▸ **Records shown**:

□ □ □ □

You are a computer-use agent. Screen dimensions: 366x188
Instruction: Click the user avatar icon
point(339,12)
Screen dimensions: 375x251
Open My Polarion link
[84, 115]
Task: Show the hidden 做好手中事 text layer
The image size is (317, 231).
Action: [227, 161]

□ □ □ □

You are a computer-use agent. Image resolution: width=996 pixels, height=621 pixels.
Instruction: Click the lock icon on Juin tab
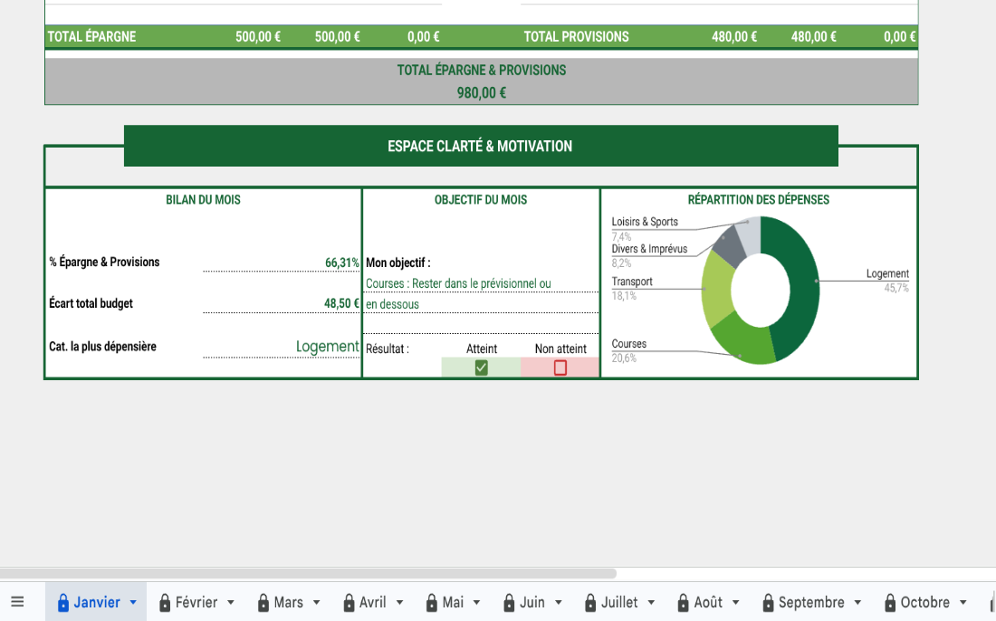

□ □ □ □

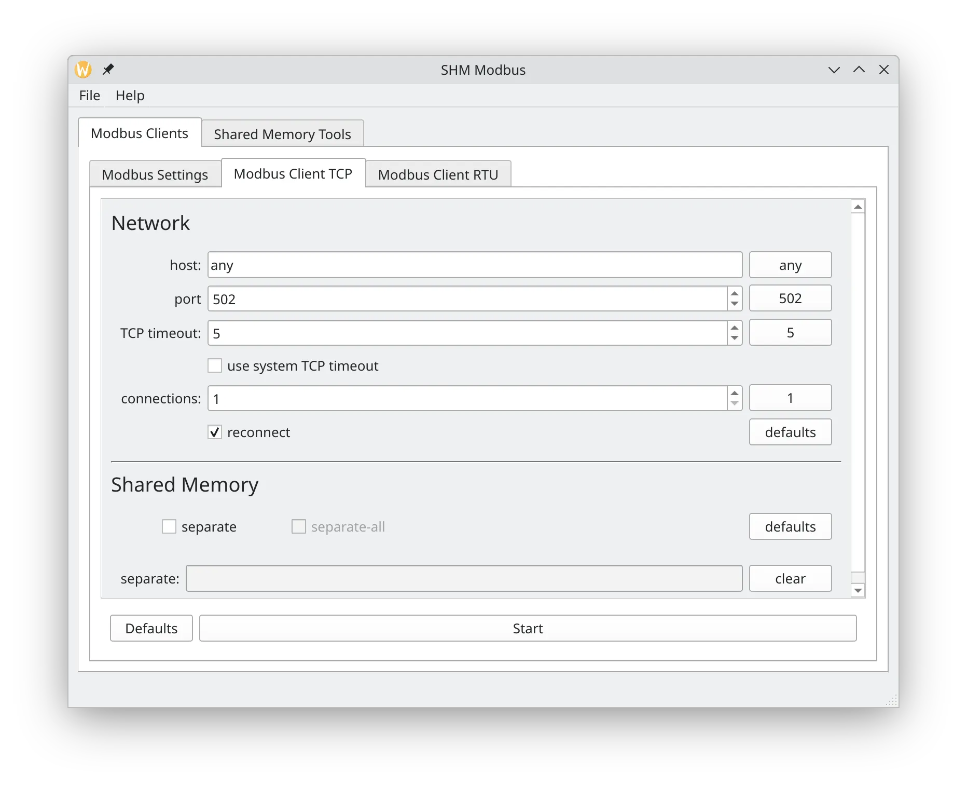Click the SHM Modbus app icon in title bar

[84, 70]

□ □ □ □

▸ **What you will do**:
Above are the entries. Copy exactly the part that opens with the line containing "You are a computer-use agent. Image" and closes with the line containing "Instruction: Click the lock icon on Juin tab", and no more.

▸ **Task answer**:
You are a computer-use agent. Image resolution: width=996 pixels, height=621 pixels.
Instruction: Click the lock icon on Juin tab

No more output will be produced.